▶ [AIM OF THE EXERCISE]: Begin at the top of the records below and print each line exactly until the line containing "You are a GUI" has been printed; any pictures are to be left out.

▶ [DATA FOR THIS TASK]:
· · · ·

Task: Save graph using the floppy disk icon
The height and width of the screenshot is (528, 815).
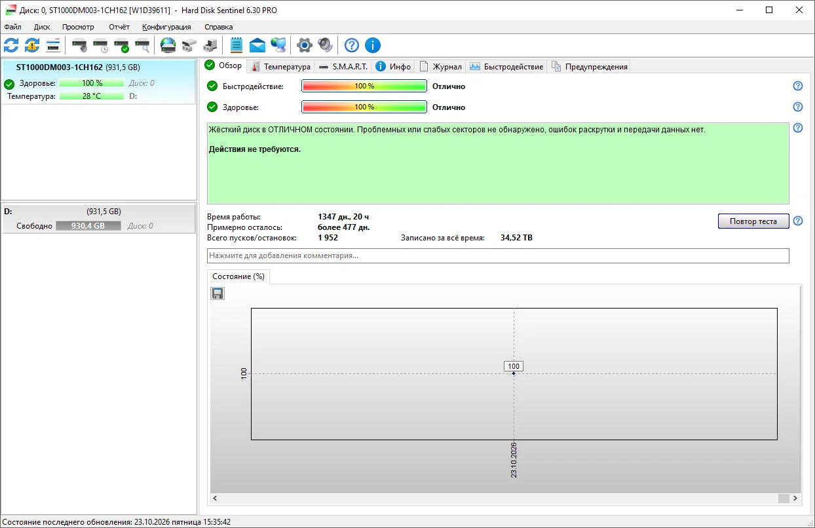Action: point(218,293)
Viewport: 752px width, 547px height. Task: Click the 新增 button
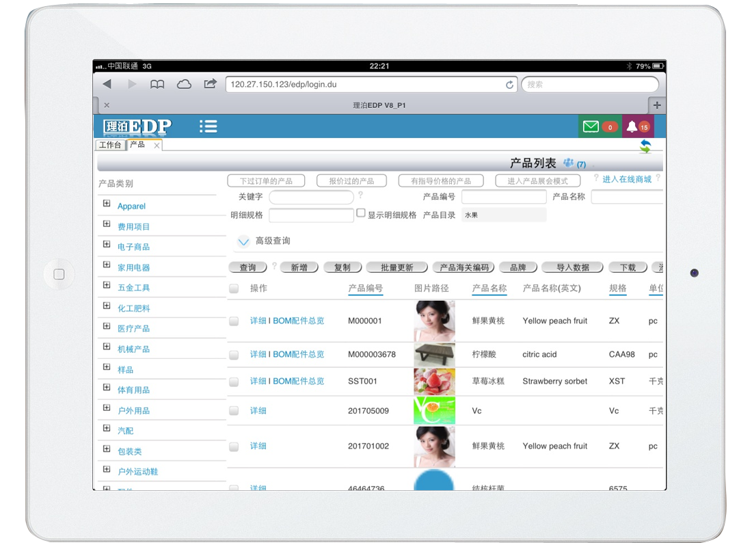299,267
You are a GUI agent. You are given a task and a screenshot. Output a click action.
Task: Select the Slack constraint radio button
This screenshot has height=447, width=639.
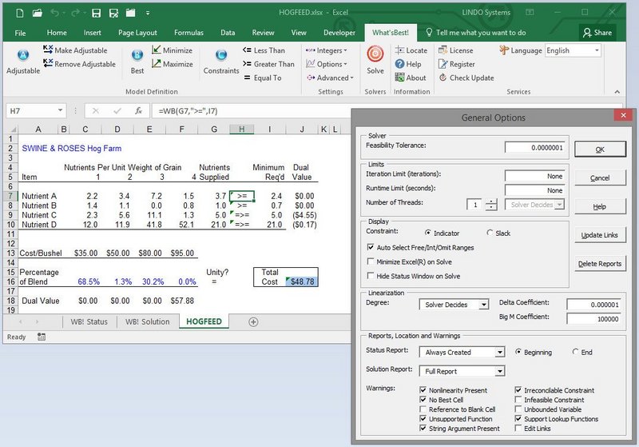[x=490, y=233]
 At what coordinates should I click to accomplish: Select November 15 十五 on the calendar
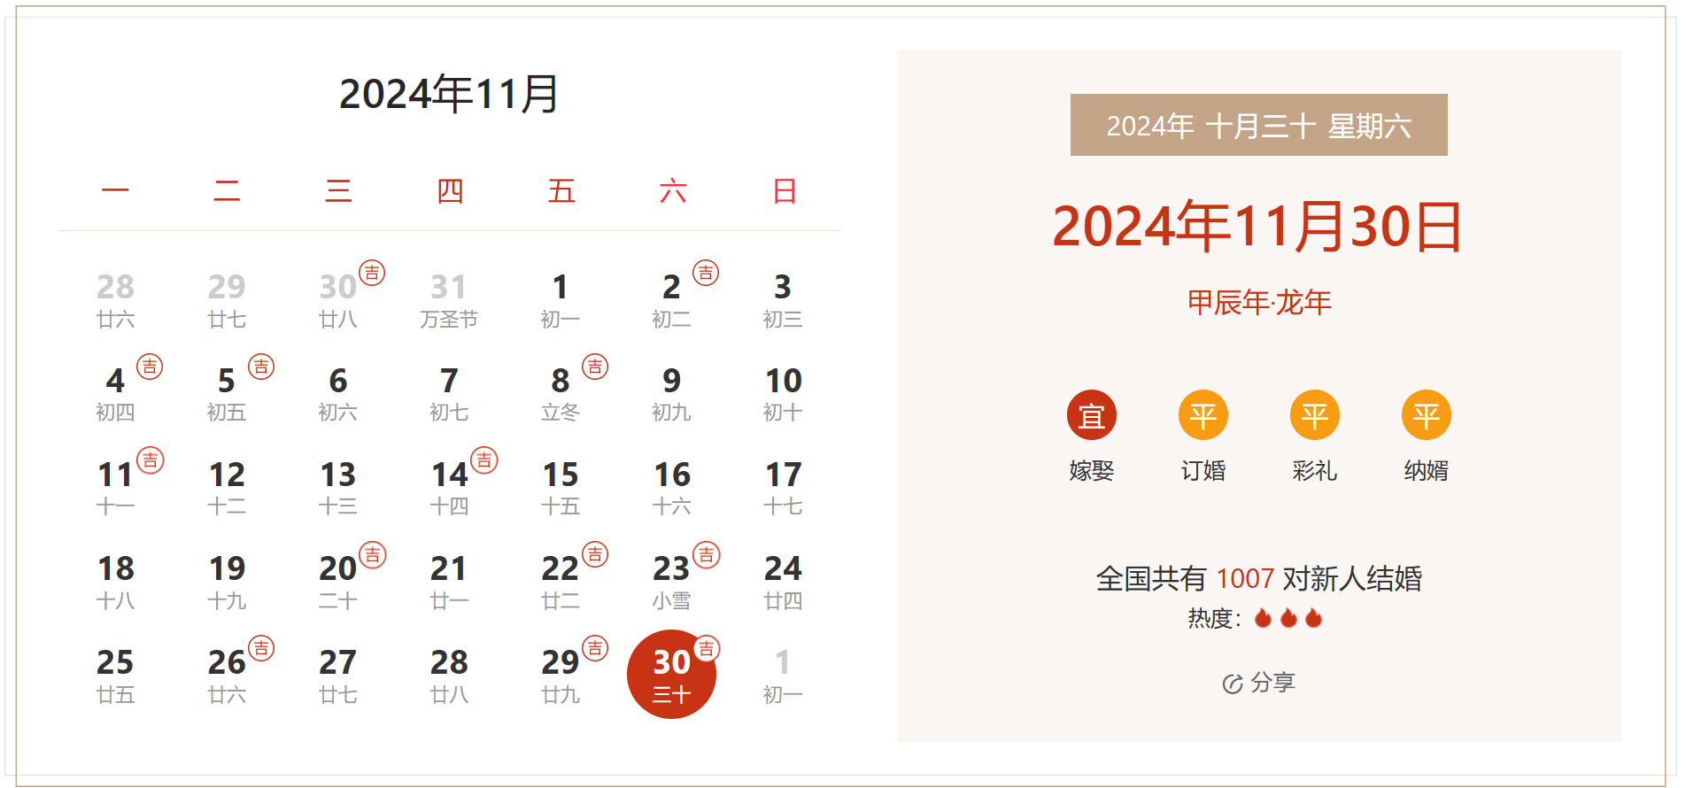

· · · ·

▶ [RESULT BELOW]:
Task: Save graph using the floppy disk icon
The height and width of the screenshot is (528, 815).
Action: point(218,293)
Viewport: 752px width, 547px height. Task: Click the 新增 button
299,267
You are a GUI agent. You are given a task and a screenshot. Output a click action.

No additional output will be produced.